▶ EXERCISE BRIEF: In full and without alteration, reproduce every record.

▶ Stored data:
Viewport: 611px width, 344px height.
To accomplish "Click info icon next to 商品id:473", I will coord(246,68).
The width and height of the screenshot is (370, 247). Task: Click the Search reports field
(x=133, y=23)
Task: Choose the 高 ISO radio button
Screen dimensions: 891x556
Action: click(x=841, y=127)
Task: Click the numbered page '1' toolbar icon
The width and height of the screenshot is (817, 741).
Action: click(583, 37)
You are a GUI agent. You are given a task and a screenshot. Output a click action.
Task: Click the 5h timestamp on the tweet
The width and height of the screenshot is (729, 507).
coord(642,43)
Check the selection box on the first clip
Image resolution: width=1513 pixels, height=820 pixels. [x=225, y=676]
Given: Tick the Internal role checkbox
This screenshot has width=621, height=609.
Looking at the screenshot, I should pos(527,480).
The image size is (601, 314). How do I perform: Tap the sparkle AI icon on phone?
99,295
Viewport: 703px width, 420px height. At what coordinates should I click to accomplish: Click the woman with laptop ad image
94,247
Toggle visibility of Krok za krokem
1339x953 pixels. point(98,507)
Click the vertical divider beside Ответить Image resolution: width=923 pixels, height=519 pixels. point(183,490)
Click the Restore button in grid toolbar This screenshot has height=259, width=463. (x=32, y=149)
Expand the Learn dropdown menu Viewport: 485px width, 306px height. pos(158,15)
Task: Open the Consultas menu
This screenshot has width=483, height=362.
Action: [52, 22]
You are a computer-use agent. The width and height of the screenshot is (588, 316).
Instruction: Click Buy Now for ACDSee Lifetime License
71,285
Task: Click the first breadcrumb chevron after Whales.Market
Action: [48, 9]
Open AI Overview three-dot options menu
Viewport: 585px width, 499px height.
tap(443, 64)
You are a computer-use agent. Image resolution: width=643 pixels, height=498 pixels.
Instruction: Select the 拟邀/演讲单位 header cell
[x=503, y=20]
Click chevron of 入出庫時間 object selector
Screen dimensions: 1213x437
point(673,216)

▶ RESPONSE:
Viewport: 611px width, 344px height.
To accomplish "Click info icon next to 商品id:473", I will coord(246,68).
The width and height of the screenshot is (370, 247). Task: Click the Search reports field
(x=133, y=23)
Task: Choose the 高 ISO radio button
Screen dimensions: 891x556
Action: click(x=841, y=127)
Task: Click the numbered page '1' toolbar icon
The width and height of the screenshot is (817, 741).
Action: click(583, 37)
You are a GUI agent. You are given a task and a screenshot. Output a click action.
Task: Click the 5h timestamp on the tweet
The width and height of the screenshot is (729, 507).
coord(642,43)
Check the selection box on the first clip
Image resolution: width=1513 pixels, height=820 pixels. [x=225, y=676]
Given: Tick the Internal role checkbox
This screenshot has width=621, height=609.
Looking at the screenshot, I should pos(527,480).
The image size is (601, 314). How do I perform: Tap the sparkle AI icon on phone?
99,295
Viewport: 703px width, 420px height. At what coordinates should I click to accomplish: Click the woman with laptop ad image
94,247
Toggle visibility of Krok za krokem
1339x953 pixels. point(98,507)
Click the vertical divider beside Ответить Image resolution: width=923 pixels, height=519 pixels. point(183,490)
Click the Restore button in grid toolbar This screenshot has height=259, width=463. (x=32, y=149)
Expand the Learn dropdown menu Viewport: 485px width, 306px height. pos(158,15)
Task: Open the Consultas menu
This screenshot has width=483, height=362.
Action: [52, 22]
You are a computer-use agent. The width and height of the screenshot is (588, 316).
Instruction: Click Buy Now for ACDSee Lifetime License
71,285
Task: Click the first breadcrumb chevron after Whales.Market
Action: [48, 9]
Open AI Overview three-dot options menu
Viewport: 585px width, 499px height.
tap(443, 64)
You are a computer-use agent. Image resolution: width=643 pixels, height=498 pixels.
Instruction: Select the 拟邀/演讲单位 header cell
[x=503, y=20]
Click chevron of 入出庫時間 object selector
Screen dimensions: 1213x437
point(673,216)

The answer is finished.